#### Exercise:
Copy out the records below word for word, omitting the pictures.

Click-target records
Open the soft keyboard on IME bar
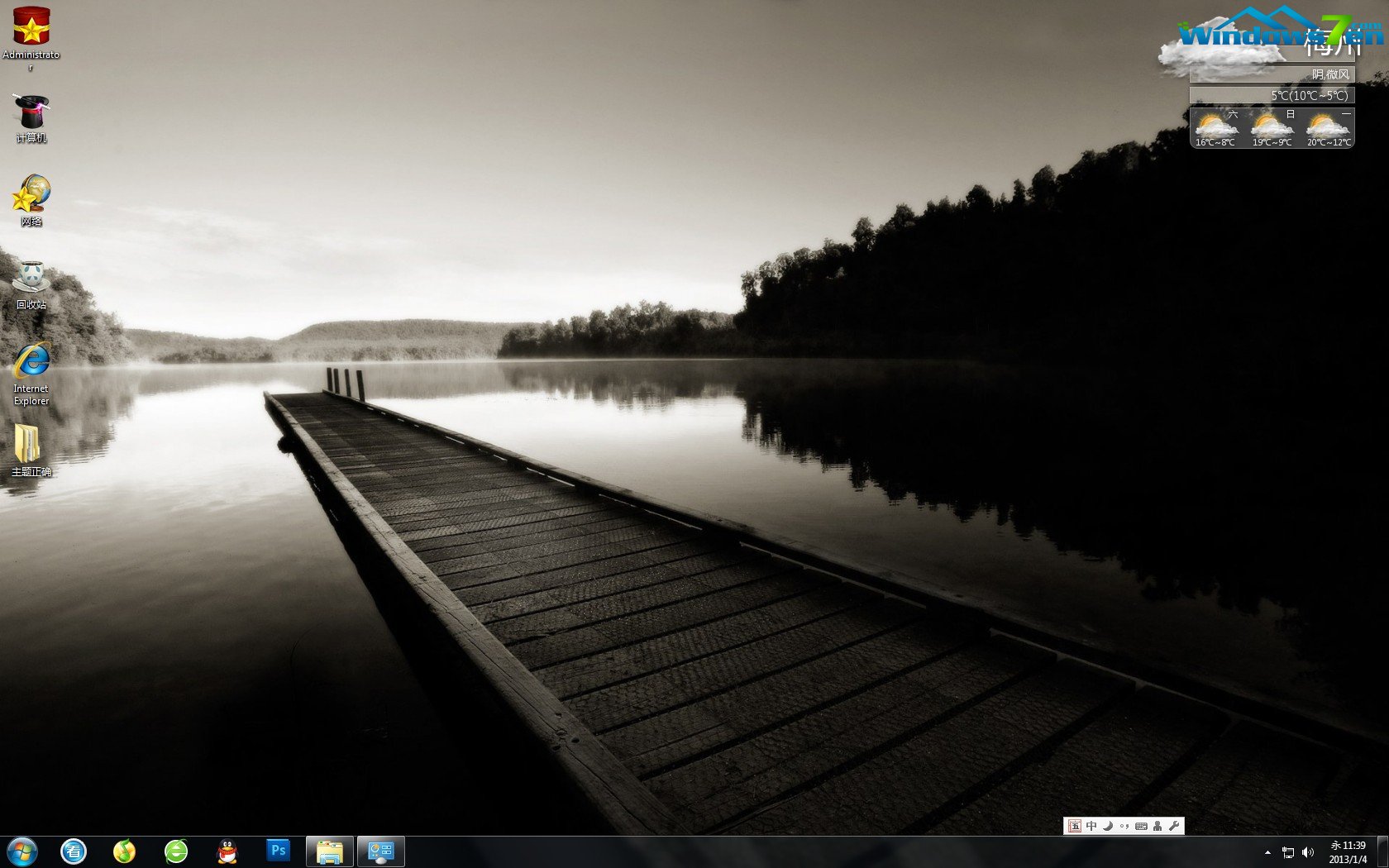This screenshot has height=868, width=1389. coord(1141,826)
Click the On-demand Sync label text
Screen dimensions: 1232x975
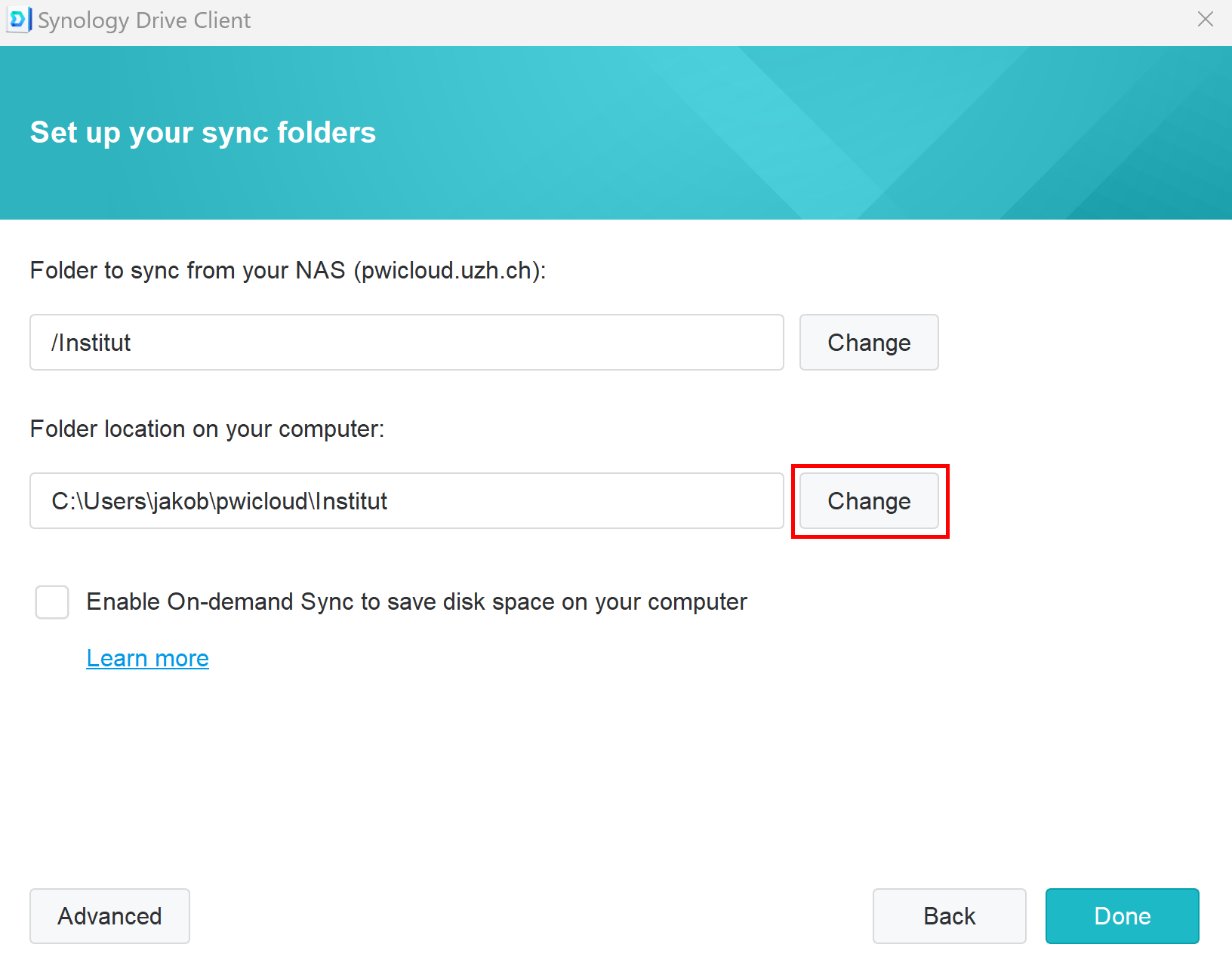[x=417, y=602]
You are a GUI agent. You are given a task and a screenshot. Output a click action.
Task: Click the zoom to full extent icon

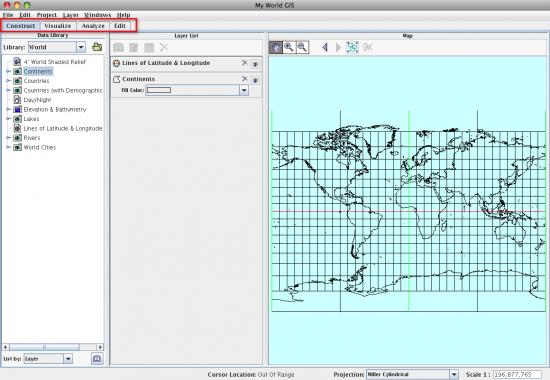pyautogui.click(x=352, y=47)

#### Answer to this problem:
Open the soft keyboard on IME bar
This screenshot has height=868, width=1389. coord(1141,826)
Click the On-demand Sync label text
Screen dimensions: 1232x975
[x=417, y=602]
You are a GUI agent. You are given a task and a screenshot. Output a click action.
Task: Click the zoom to full extent icon

pyautogui.click(x=352, y=47)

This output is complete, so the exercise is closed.